From Medical Student to Resident: What You Need to Know for the Transition

Written by Rebekah Apple, Senior Manager of Physician Services and Support at the American College of Physician Executives and co-editor of LeadDoc. This post was originally published on the NPA Blog on June 28, 2013.

You are entering a phase of your life in which many different things will occur . . . bad things that seem good at first and good things that seem bad at first.

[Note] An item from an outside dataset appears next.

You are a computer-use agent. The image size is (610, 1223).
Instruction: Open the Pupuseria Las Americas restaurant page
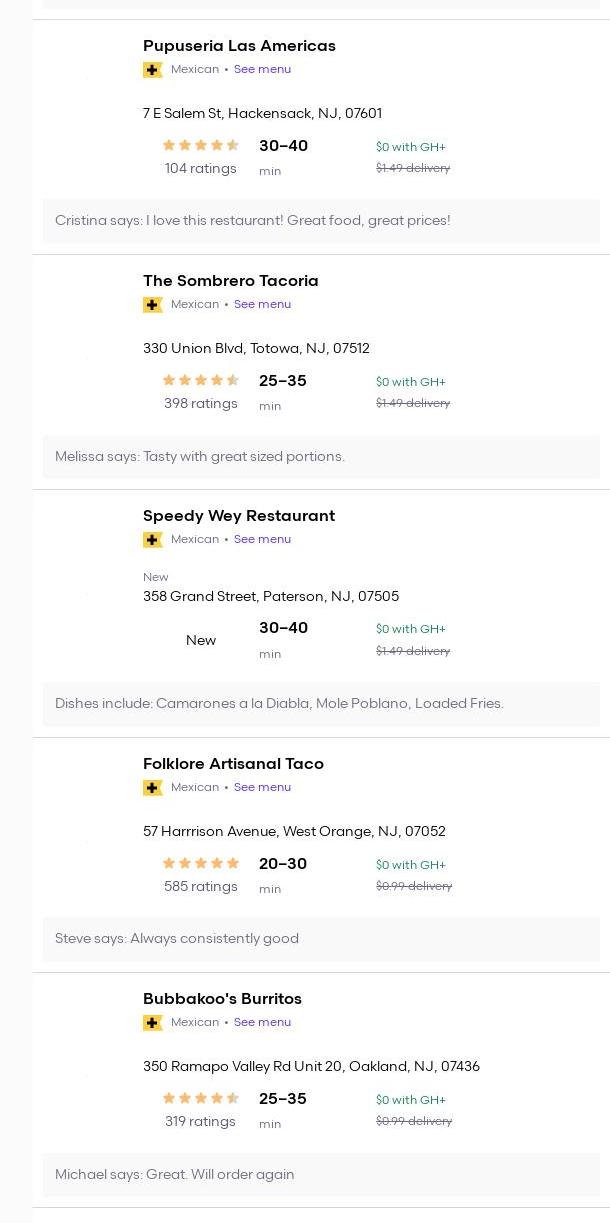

― Haruki Murakami, The Wind-Up Bird Chronicle

Dr. Anup Vora, in his second year of residency at Georgetown University/Washington Hospital Center, wishes he’d spent more time doing independent thinking.  “Medical students are good at reporting back with the goal of finding out what to do next,” he explained.  To Vora, medical students would be better served by gaining an “early grasp and thinking things through, then seeing if you’re right.”  When working with interns, Vora frequently asks them clinical next steps they’d recommend.   While the opportunity to expound may provide a medical student with the necessary emotional buoyancy to get through the day, a fresh resident may cringe when put on the spot.
The transition from medical student to resident includes a lightning rod assumption of responsibility.  For Vora, this was most challenging.  At the start of his first year, he felt his confidence ebb as the hours wore on.   “When you’re on call at night and something happens – you’re responsible.  When you’re in those sticky situations, it’s nerve wracking.”
Veronica Sikka, MD, completed her residency at Virginia Commonwealth University in 2012.  She, too, felt that developing a sense of decisiveness was the most important and difficult thing to do in order to make a successful transition.  “Going from saying, ‘I’m just a medical student,’ to knowing that the buck stops with you is daunting,” said Sikka.
Both Vora and Sikka say that confidence – and a comfort level – blossoms with experience.  “Through experience, you get your bearings,” said Vora, who also recommends relying heavily on nurses for support.  “They can be harsh sometimes, but they understand a resident’s lack of familiarity with things and they want to give their guidance.”  Vora acknowledges that it can be difficult to reach out for help.  “The medical students work with nurses and then on day one when they become an intern, the relationship changes.”
When considering resources she relied upon, Sikka described her mentor as a father figure, but acknowledged that other residents experienced a less valuable connection.  She found it vital to maintain a disciplined approach to study, and suggests other residents depend upon their strong academic sense, as well.  “I thought being done with medical school meant studying was out of the way.  I thought, ‘Now, I just have to be a doctor.’”  Instead, Sikka discovered herself challenged to a greater degree, and wishes she’d been prepared for the increased level of pressure.  According to Sikka, “Residents are learning on a whole other level.  I actually have to read that much more because the perception is that I know something.”
For Sikka, finding her groove took approximately six months.  Vora felt it takes a minimum of a month to get a routine, and that his timeline was altered because his residency is in a different facility than where he completed his rotations.   “That made me immediately rely more on the residents who were familiar with everything,” he said.
Jennifer Packing-Euben, MD, feels she is still finding her groove.  In her first year of the Florida Hospital Family Residency Program, being overwhelmed is, in her mind, exactly how she should feel.  The harrowing transition from medical school will include errors and failures.  “Learn to find a positive experience in every mistake,” she said.  Sikka offered a familiar sentiment: “Cry or laugh your way through residency.”
Dr. Vikram Brar, Residency Director for Ophthalmology at the VCU Medical Center, estimates most residents get into the groove in approximately 3 months.  Harkening back to Sikka’s realization, Brar said, “Residents can find it hard to adjust to the fact that what they say is what is actually done.  There is lots of increased accountability.”  Brar, too, stressed the importance of knowing where to find important information and encourages residents to investigate ancillary services within the facility that can provide insight and assistance (for example, social workers).
The pain of personal sacrifice can also prove shocking to new residents.  “I wish I knew exactly how hard it was going to be to find R&R time,” said Packing-Euben.  “At some point you just stop trying to go out and use every moment off duty to sleep.”  Any previous control over the work-life balance becomes void once residency begins.  Packing-Euben advises against sacrificing the same thing every time.  For example, don’t skip two important family gatherings – skip one and attend the next one, and anticipate that rounds the following morning won’t necessarily be stellar.
Absorbing the realities of residency may not be possible until steeped in the experience.  The long-anticipated, less frenetic fourth year of medical school can provide the opportunity to consider what resources may provide the most value in the future.  Such an exercise precisely aligns with Dr. Vora’s recommendation: thinking things through independently, and seeing if you’re right.